他对方子晨这种类似表白的话儿,毫无抵抗之力,也百听不腻。
……
血肠里头要灌米饭,还有碾磨成粉的玉米面,炒过的碎花生,一些去腥提鲜的姜末,和调味的盐,如果条件允许,还能加入更多的配料。
不过这会儿就是条件不允许了,毕竟穷。
赵哥儿一到家就先把米饭蒸上,方子晨还是有点良心的,不会赵哥儿忙忙碌碌自己干坐着,想搭把手,去洗大肠。
大肠味儿大,那股味直冲脑门,刚从背篓里提起来他就干呕,赵哥儿看不过去,而且也觉得他这大少爷样八成是不会洗的:
“我去洗,你去刘婶家买点花生和姜。”
方子晨确实受不了这个味,就闻了两口,这会儿就脑子发懵,缺氧一般,他连连后退几步,说:“赵哥儿,我是爱你的,这艰巨的任务就交给你了!我先走一步。”
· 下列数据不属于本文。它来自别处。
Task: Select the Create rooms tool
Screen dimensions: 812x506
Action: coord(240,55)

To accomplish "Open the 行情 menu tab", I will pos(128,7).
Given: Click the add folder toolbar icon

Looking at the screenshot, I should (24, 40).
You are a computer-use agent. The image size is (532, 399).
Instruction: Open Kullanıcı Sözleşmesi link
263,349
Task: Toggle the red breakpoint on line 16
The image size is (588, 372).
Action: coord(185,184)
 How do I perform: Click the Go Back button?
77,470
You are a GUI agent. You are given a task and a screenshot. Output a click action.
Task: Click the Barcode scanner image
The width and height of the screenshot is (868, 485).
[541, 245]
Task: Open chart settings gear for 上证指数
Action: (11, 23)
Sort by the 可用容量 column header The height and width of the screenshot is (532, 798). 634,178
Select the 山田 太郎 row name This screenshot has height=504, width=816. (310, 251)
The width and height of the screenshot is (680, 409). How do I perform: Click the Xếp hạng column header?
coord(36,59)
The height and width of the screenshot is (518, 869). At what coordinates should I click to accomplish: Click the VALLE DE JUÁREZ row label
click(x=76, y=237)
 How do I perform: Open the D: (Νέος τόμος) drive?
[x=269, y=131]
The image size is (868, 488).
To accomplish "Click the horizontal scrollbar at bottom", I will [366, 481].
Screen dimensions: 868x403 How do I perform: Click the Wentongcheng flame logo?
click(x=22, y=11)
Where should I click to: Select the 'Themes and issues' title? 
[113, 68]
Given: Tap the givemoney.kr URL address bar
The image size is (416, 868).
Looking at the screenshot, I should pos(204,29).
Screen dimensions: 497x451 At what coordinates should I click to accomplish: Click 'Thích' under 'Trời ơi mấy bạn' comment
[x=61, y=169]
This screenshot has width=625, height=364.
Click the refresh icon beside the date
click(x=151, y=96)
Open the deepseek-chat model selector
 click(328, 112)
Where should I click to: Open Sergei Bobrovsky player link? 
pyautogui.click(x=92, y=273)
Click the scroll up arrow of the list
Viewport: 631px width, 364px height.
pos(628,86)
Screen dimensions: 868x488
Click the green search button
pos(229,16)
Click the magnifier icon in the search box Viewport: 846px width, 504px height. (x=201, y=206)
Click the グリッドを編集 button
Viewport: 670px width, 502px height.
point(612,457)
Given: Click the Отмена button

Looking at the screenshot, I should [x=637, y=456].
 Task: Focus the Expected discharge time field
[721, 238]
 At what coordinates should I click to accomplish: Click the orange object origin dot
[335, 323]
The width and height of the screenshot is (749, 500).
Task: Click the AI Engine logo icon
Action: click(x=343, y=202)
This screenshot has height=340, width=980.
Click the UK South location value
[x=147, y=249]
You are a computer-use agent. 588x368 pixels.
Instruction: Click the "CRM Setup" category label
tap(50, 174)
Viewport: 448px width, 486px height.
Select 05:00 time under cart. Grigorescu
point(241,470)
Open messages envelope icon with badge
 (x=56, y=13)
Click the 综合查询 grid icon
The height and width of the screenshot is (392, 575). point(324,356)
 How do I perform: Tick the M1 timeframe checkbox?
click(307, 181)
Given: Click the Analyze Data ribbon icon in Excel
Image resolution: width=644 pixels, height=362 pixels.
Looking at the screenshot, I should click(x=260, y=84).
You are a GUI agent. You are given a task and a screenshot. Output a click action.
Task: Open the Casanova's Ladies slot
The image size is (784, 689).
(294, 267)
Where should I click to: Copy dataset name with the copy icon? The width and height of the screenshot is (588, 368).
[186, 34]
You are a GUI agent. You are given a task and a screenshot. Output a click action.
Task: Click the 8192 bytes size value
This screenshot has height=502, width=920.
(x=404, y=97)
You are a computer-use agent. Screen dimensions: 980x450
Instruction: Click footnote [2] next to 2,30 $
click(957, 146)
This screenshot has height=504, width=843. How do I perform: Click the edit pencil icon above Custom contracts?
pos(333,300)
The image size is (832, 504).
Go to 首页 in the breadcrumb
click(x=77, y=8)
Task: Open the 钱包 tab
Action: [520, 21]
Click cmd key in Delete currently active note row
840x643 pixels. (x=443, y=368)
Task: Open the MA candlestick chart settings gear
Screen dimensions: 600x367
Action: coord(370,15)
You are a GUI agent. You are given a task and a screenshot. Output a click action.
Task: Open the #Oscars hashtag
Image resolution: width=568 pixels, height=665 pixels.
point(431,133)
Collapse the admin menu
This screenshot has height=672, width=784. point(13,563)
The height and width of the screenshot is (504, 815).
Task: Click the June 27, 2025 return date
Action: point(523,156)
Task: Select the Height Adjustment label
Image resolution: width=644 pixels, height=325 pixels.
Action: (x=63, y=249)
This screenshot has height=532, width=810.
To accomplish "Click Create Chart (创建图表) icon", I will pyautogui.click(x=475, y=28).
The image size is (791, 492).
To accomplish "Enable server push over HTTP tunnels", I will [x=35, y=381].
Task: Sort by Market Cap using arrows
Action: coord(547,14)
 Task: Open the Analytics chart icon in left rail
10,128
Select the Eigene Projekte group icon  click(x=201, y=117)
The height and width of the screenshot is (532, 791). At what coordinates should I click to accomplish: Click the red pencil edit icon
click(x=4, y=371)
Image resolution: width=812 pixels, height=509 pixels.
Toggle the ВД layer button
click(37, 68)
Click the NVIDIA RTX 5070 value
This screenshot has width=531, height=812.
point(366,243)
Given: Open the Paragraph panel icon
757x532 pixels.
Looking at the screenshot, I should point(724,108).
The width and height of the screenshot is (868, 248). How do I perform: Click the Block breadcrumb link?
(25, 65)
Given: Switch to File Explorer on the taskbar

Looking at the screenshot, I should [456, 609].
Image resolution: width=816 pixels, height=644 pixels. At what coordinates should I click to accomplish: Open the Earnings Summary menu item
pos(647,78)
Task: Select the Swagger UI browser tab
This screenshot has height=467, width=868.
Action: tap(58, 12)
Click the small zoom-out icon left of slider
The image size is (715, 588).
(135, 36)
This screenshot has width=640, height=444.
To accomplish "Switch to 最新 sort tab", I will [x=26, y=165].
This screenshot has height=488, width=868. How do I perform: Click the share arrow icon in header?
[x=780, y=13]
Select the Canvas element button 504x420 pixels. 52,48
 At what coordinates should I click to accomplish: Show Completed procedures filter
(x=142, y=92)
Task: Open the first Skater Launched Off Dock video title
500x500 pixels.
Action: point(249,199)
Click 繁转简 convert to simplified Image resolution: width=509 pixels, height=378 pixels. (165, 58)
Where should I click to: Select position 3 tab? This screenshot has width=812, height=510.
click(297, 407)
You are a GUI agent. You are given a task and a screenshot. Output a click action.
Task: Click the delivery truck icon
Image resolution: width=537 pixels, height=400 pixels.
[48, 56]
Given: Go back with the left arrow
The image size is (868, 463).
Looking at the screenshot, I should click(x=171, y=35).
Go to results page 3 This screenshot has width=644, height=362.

话刚落,他扛上乖仔飞似的冲出厨房,一溜烟就不见人影,赵哥儿无奈的笑了笑。
刘叔这会一家都在,方子晨说要买花生,刘婶当即去给他拿。
她家花生种的也不多,这东西不量产,也不好卖,就每年种点给刘叔喝酒时吃。
方子晨要一斤,正要掏口袋,刘婶先说了:“拿回去吧!不要银子。”
方子晨道:“这怎么行。”
刘婶家又不富裕,他不至于贪这点便宜。
刘婶子说:“你上次帮了我家大忙了,这点花生算什么,想吃了再来拿。”
大忙指卖菜那事儿,方子晨不觉得那是什么忙,就说一句话的事,算不上什么,不过人家都这般说了,他执意要给倒显得生分。
“那谢谢刘婶,不过,我还想要点姜。”
“去地里挖就是了。”
周哥儿去找锄头:“我给你去挖。”
方子晨在哪都不忘嘴欠,也是丝毫不客气:“这怎么好意思,要个一斤就行了。”
周哥儿:“······”
刘婶和刘叔差点笑起来。
周哥儿笑说:“那我挖好了直接送你”
方子晨要回去了,乖仔正跟溜溜玩儿,见他要走,急忙跟上。
他可勤快了,刚在家扬言要帮忙,可劲儿小,厨房的事除了会看火洗菜啥也不会,前几天家里的锅破了个洞,赵哥儿让他再买一个回来,他当时纳闷,心想这锅怎么坏得这么快?
赵哥儿说是他去喂鸡,乖仔想要帮忙,站小板凳上帮他炒菜,然后就把锅给炒破了。
这会家里忙着呢,方子晨哄他在刘家跟溜溜玩,自己一个人回去。
大肠不好洗,赵哥儿还没有回来,周哥儿洗好了姜才送来。
方子晨一个人在家,周哥儿不好多呆,同他说两句就走了。
大米蒸好,方子晨撤了火,倒掉锅里的水开始抄花生。
这活儿他不太会干,做得磕磕绊绊,炒香后拿出来,用竹筒撵它,将它弄碎。
忙活半响,赵哥儿回来了。
血肠方子晨之前没做过,就是见老大爷做过一次,记了个大概。
料都弄好,开始灌肠。
两人忙忙碌碌,直到放到锅里煮,赵哥儿才问:“这样真的好吃吗?”
他之前就没见人这般弄过,心里忐忑。